JOB »
Output the records below as a numbered list with one line per item, omitting any blank lines.

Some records
((
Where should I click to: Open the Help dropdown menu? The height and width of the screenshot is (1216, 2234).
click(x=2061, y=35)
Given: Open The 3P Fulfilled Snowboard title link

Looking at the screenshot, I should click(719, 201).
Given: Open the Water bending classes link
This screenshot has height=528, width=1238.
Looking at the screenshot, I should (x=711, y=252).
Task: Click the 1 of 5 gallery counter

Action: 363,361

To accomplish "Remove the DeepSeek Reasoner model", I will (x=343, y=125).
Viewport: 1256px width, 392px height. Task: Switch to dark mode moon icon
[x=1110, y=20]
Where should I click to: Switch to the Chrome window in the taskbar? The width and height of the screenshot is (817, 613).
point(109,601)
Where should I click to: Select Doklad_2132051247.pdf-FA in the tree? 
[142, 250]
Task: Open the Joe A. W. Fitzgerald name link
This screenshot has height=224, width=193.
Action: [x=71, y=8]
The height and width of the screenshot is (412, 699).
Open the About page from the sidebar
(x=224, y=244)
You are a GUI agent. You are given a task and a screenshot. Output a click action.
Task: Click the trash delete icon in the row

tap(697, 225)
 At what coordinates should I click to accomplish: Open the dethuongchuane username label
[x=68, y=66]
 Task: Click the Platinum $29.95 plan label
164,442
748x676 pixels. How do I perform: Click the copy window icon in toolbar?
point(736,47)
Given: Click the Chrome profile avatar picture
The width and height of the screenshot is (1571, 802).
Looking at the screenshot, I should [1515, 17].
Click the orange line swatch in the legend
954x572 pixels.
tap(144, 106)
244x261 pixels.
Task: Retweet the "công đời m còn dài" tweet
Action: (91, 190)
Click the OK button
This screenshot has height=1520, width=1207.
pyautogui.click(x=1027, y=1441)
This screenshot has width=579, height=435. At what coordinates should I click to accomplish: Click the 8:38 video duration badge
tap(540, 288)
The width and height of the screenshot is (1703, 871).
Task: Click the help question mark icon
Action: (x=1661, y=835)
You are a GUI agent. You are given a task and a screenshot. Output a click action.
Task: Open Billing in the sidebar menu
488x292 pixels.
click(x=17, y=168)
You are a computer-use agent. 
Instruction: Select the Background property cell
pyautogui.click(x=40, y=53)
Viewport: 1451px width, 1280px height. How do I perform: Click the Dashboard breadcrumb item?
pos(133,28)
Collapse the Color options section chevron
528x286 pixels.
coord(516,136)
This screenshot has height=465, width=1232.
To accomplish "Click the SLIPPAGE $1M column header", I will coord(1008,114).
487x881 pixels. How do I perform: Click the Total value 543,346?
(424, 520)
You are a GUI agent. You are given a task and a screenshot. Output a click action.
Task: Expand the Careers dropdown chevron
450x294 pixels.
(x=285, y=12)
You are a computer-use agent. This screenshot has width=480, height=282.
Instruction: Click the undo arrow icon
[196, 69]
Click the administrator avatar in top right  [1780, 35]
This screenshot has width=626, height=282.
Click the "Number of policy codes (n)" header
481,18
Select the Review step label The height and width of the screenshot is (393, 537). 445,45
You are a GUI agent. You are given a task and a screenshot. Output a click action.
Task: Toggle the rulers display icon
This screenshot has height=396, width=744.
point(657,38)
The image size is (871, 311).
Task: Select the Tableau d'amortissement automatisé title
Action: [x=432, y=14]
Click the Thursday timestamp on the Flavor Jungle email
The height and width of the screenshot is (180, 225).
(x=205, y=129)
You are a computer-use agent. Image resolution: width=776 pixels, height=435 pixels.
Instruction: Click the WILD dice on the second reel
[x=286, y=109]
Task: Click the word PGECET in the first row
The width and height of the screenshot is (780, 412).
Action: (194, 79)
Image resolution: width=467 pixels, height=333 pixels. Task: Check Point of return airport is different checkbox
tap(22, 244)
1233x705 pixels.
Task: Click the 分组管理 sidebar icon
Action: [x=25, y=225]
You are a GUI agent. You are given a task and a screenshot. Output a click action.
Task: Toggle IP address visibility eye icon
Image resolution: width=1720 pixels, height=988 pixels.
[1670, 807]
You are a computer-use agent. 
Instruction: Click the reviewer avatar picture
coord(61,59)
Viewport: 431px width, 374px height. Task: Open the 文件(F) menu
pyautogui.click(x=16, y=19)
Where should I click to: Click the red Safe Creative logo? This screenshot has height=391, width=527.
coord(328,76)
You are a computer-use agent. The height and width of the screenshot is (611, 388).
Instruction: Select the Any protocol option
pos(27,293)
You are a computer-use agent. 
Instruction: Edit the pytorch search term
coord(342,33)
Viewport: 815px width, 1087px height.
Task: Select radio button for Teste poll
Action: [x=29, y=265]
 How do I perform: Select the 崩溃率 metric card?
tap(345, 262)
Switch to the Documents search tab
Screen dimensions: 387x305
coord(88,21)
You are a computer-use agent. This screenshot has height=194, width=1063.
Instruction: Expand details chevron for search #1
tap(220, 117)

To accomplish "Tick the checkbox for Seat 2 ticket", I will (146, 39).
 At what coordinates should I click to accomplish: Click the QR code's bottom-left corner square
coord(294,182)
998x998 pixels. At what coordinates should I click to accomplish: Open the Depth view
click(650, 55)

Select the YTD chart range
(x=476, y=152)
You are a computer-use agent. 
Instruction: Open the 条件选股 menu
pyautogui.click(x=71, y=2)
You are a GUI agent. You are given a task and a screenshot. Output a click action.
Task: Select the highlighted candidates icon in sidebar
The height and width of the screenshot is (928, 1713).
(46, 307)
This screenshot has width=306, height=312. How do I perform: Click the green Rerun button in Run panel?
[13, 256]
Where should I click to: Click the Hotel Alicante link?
))
TASK ANSWER »
1. Where should I click to: Open the Help dropdown menu? The height and width of the screenshot is (1216, 2234).
2. click(x=2061, y=35)
3. Given: Open The 3P Fulfilled Snowboard title link
4. Looking at the screenshot, I should click(719, 201).
5. Given: Open the Water bending classes link
6. This screenshot has height=528, width=1238.
7. Looking at the screenshot, I should (x=711, y=252).
8. Task: Click the 1 of 5 gallery counter
9. Action: 363,361
10. To accomplish "Remove the DeepSeek Reasoner model", I will (x=343, y=125).
11. Viewport: 1256px width, 392px height. Task: Switch to dark mode moon icon
12. [x=1110, y=20]
13. Where should I click to: Switch to the Chrome window in the taskbar? The width and height of the screenshot is (817, 613).
14. point(109,601)
15. Where should I click to: Select Doklad_2132051247.pdf-FA in the tree? 
16. [142, 250]
17. Task: Open the Joe A. W. Fitzgerald name link
18. This screenshot has height=224, width=193.
19. Action: [x=71, y=8]
20. The height and width of the screenshot is (412, 699).
21. Open the About page from the sidebar
22. (x=224, y=244)
23. You are a GUI agent. You are given a task and a screenshot. Output a click action.
24. Task: Click the trash delete icon in the row
25. tap(697, 225)
26.  At what coordinates should I click to accomplish: Open the dethuongchuane username label
27. [x=68, y=66]
28.  Task: Click the Platinum $29.95 plan label
29. 164,442
30. 748x676 pixels. How do I perform: Click the copy window icon in toolbar?
31. point(736,47)
32. Given: Click the Chrome profile avatar picture
33. The width and height of the screenshot is (1571, 802).
34. Looking at the screenshot, I should [1515, 17].
35. Click the orange line swatch in the legend
36. 954x572 pixels.
37. tap(144, 106)
38. 244x261 pixels.
39. Task: Retweet the "công đời m còn dài" tweet
40. Action: (91, 190)
41. Click the OK button
42. This screenshot has height=1520, width=1207.
43. pyautogui.click(x=1027, y=1441)
44. This screenshot has width=579, height=435. At what coordinates should I click to accomplish: Click the 8:38 video duration badge
45. tap(540, 288)
46. The width and height of the screenshot is (1703, 871).
47. Task: Click the help question mark icon
48. Action: (x=1661, y=835)
49. You are a GUI agent. You are given a task and a screenshot. Output a click action.
50. Task: Open Billing in the sidebar menu
51. 488x292 pixels.
52. click(x=17, y=168)
53. You are a computer-use agent. 
54. Instruction: Select the Background property cell
55. pyautogui.click(x=40, y=53)
56. Viewport: 1451px width, 1280px height. How do I perform: Click the Dashboard breadcrumb item?
57. pos(133,28)
58. Collapse the Color options section chevron
59. 528x286 pixels.
60. coord(516,136)
61. This screenshot has height=465, width=1232.
62. To accomplish "Click the SLIPPAGE $1M column header", I will coord(1008,114).
63. 487x881 pixels. How do I perform: Click the Total value 543,346?
64. (424, 520)
65. You are a GUI agent. You are given a task and a screenshot. Output a click action.
66. Task: Expand the Careers dropdown chevron
67. 450x294 pixels.
68. (x=285, y=12)
69. You are a computer-use agent. This screenshot has width=480, height=282.
70. Instruction: Click the undo arrow icon
71. [196, 69]
72. Click the administrator avatar in top right  [1780, 35]
73. This screenshot has width=626, height=282.
74. Click the "Number of policy codes (n)" header
75. 481,18
76. Select the Review step label The height and width of the screenshot is (393, 537). 445,45
77. You are a GUI agent. You are given a task and a screenshot. Output a click action.
78. Task: Toggle the rulers display icon
79. This screenshot has height=396, width=744.
80. point(657,38)
81. The image size is (871, 311).
82. Task: Select the Tableau d'amortissement automatisé title
83. Action: [x=432, y=14]
84. Click the Thursday timestamp on the Flavor Jungle email
85. The height and width of the screenshot is (180, 225).
86. (x=205, y=129)
87. You are a computer-use agent. Image resolution: width=776 pixels, height=435 pixels.
88. Instruction: Click the WILD dice on the second reel
89. [x=286, y=109]
90. Task: Click the word PGECET in the first row
91. The width and height of the screenshot is (780, 412).
92. Action: (194, 79)
93. Image resolution: width=467 pixels, height=333 pixels. Task: Check Point of return airport is different checkbox
94. tap(22, 244)
95. 1233x705 pixels.
96. Task: Click the 分组管理 sidebar icon
97. Action: [x=25, y=225]
98. You are a GUI agent. You are given a task and a screenshot. Output a click action.
99. Task: Toggle IP address visibility eye icon
100. Image resolution: width=1720 pixels, height=988 pixels.
101. [1670, 807]
102. You are a computer-use agent. 
103. Instruction: Click the reviewer avatar picture
104. coord(61,59)
105. Viewport: 431px width, 374px height. Task: Open the 文件(F) menu
106. pyautogui.click(x=16, y=19)
107. Where should I click to: Click the red Safe Creative logo? This screenshot has height=391, width=527.
108. coord(328,76)
109. You are a computer-use agent. The height and width of the screenshot is (611, 388).
110. Instruction: Select the Any protocol option
111. pos(27,293)
112. You are a computer-use agent. 
113. Instruction: Edit the pytorch search term
114. coord(342,33)
115. Viewport: 815px width, 1087px height.
116. Task: Select radio button for Teste poll
117. Action: [x=29, y=265]
118.  How do I perform: Select the 崩溃率 metric card?
119. tap(345, 262)
120. Switch to the Documents search tab
121. Screen dimensions: 387x305
122. coord(88,21)
123. You are a computer-use agent. This screenshot has height=194, width=1063.
124. Instruction: Expand details chevron for search #1
125. tap(220, 117)
126. To accomplish "Tick the checkbox for Seat 2 ticket", I will (146, 39).
127.  At what coordinates should I click to accomplish: Click the QR code's bottom-left corner square
128. coord(294,182)
129. 998x998 pixels. At what coordinates should I click to accomplish: Open the Depth view
130. click(650, 55)
131. Select the YTD chart range
132. (x=476, y=152)
133. You are a computer-use agent. 
134. Instruction: Open the 条件选股 menu
135. pyautogui.click(x=71, y=2)
136. You are a GUI agent. You are given a task and a screenshot. Output a click action.
137. Task: Select the highlighted candidates icon in sidebar
138. The height and width of the screenshot is (928, 1713).
139. (46, 307)
140. This screenshot has width=306, height=312. How do I perform: Click the green Rerun button in Run panel?
141. [13, 256]
142. Where should I click to: Click the Hotel Alicante link?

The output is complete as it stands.